Wichtig zu wissen: Kapitolismus
Ruedi Widmer über die Neue Welt
Was beim Sturm auf das Kapitol zumindest mir nicht auffiel: dass diese Leute keine Masken trugen. Vielleicht weil beim letzten Sturm auf das US-Parlament 1814 auch niemand eine Maske trug (die Pest war schon länger vorbei). Wahrscheinlicher dürfte sein, dass man es dem ganzen Rechtsspektrum inzwischen nachsieht, ohne Maske in der Öffentlichkeit herumzulaufen, denn Rechte können – wenn man «nachdenkt» – gar kein Corona bekommen, weil sie – Bingo! – in der Vergangenheit stehen geblieben sind. Oder weil sie nicht daran glauben. Wer nicht an Gott glaubt, sieht auch höchst selten eine Marienerscheinung.
Wenn man das Gesindel im Kapitol näher anschaut, muss man das Bild des vergangenheitsorientierten Konservativen aber überdenken. Das sind nicht Neonazitypen wie in Ostdeutschland. Solche bärtigen Hipster mit Käppis stehen bei uns vor den Clubs der Langstrasse in Zürich oder kurven mit dem Fixie herum. Ein Gehörnter mit grossem Pelzhut erinnerte an Jamiroquai.
Dank eines Fotos bei Instagram flog auch die Demoteilnahme von Ariel Pink und John Maus auf. Ja, die grossen Hipstermusiker aus Kalifornien, die von «Spex» bis «Pitchfork» kaum unter acht von zehn Sternen beurteilt wurden. Ist deren «Vote for Trump»-Tweet vom 30. Dezember jetzt jene Ironie, die von Dadaismus über Monty Python, Punk, die Kulturschickeria, Pop und Fernsehen irgendwie zu Trump und Leuten wie den SatirikerInnen Markus Somm, Lisa Eckhart oder zur Neuen Rechten und den Evangelikalen gelangt ist?
Ich hoffe händeringend immer noch auf eine ironische Demoteilnahme. Denn die Musik beider zählt für mich zur allerbesten der 2010er Jahre, und ich kann sie jetzt nicht einfach auf allen Datenträgern löschen, weil sie tief, zentral und völlig unironisch in die musikalische DNA meines Midlife eingebaut ist. Was habe ich diese Alben angehört, Leuten gezeigt, hör mal. Einzelne Songs summen sogar meine Kinder. Ariel Pink hielt und halte ich zwar nicht gerade für einen Sympath, aber für einen grossartigen Komponisten und Arrangeur, ebenso John Maus, weiss der Geier, was in diese Typen gefahren ist. Was für Deppen. Halbschuhe. «Rights for Gays» von John Maus ist so nur noch ein zynischer Dreck.
Innert eines Tages haben sie den Grossteil ihres Publikums verloren.
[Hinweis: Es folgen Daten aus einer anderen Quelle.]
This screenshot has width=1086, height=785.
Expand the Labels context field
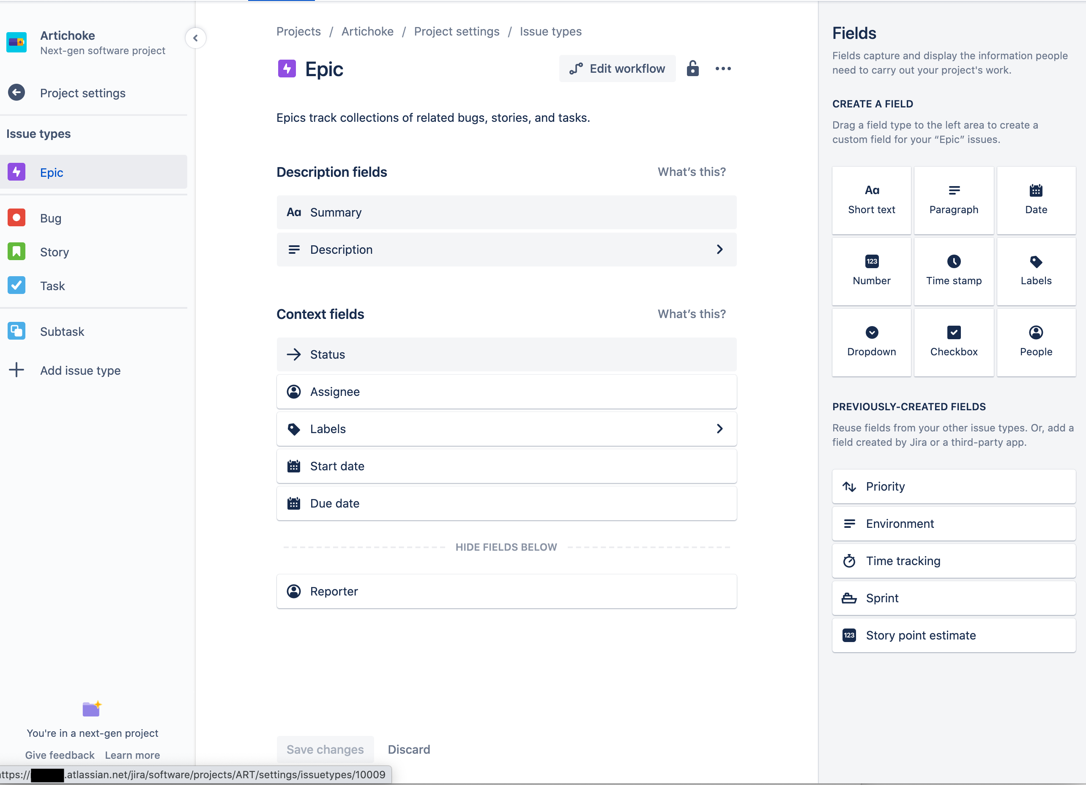point(720,429)
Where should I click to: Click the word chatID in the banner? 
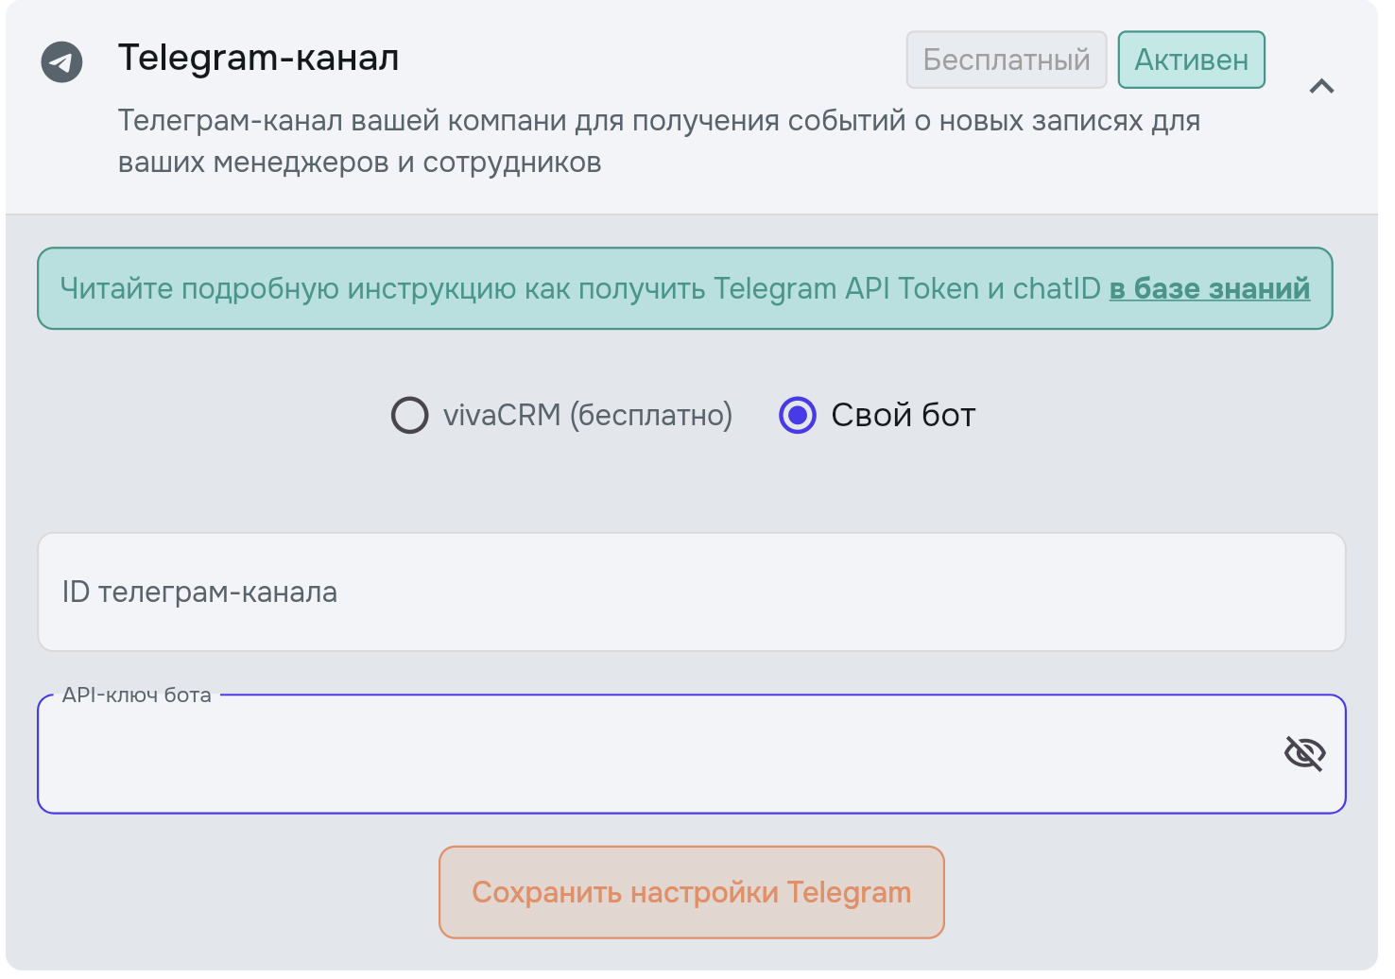1056,288
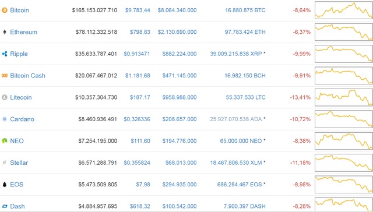Click the green NEO logo icon

coord(5,141)
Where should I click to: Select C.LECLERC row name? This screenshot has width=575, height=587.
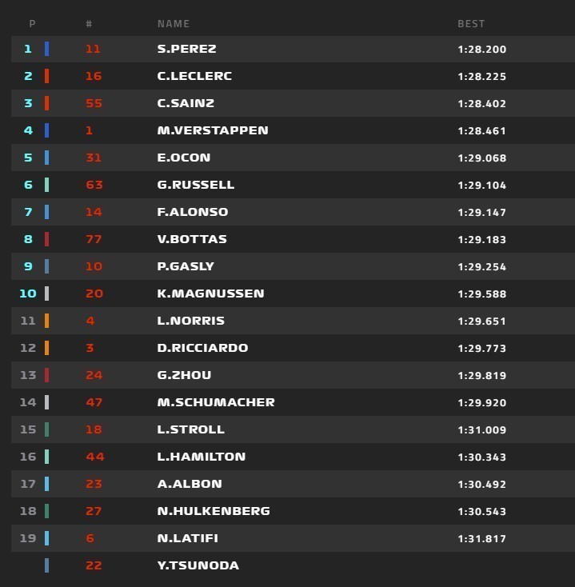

Dafür gewinnen sie neue Hörer: Claudio Zanetti, Rudy Giuliani oder den pelzigen Hornochsen Jack Angeli. Aber der grösste Hornochse bin wohl ich selber, denn sooo überraschend kam das nicht, laut Internet waren die Zeichen von Homophobie, Verschwörungsmist, Coronaleugnung und Trumpismus schon einige Zeit vorhanden. Vielleicht schon vor 2017, als die bislang letzte Ariel-Pink-Platte erschien. Das Beunruhigende an dieser Erstürmung und diesem hippen Faschismus-Chic ist die Attraktivität solcher Events für viele jüngere Leute, die früher automatisch bei der Linken gelandet wären, selbst wenn sie gar nicht links gewesen wären. Aktionismus, Radau, schockieren, «Strasse erobern», in die Räume der Macht eindringen, komische Frisuren, gegen irgendeine Elite, unvernünftig sein, sexuelle Freiheit (des Mannes), illegale Restaurants: Was die Rechten in Übersee anbieten (und vielleicht bald bei uns), ist das Programm von 1968. Mach, was du willst, und vielleicht entsteht dabei noch eine neue Gesellschaft (und ein terroristischer Arm).
Die Linke bietet im politischen Aufmerksamkeits- und Erlebnismarkt in Europa derzeit die Klimademos an; bei aller Aufgeklärtheit, Richtigkeit und Wissenschaftlichkeit letztlich ein fast katholisches Identifikationsprogramm, ein keusches Leben mit Verzicht, mit Dogmen, mit Verboten. Vor allem auch mit Aussicht auf viel harte Arbeit. Ich bin genug alt, um aufseiten der Vernünftigen zu sein, aber Vernunft ist das Gegenteil von Jugend. Ich hoffe schwer auf eine vernünftige Jugend. Fuck Fascism.
Ruedi Widmer ist Cartoonist in Winterthur.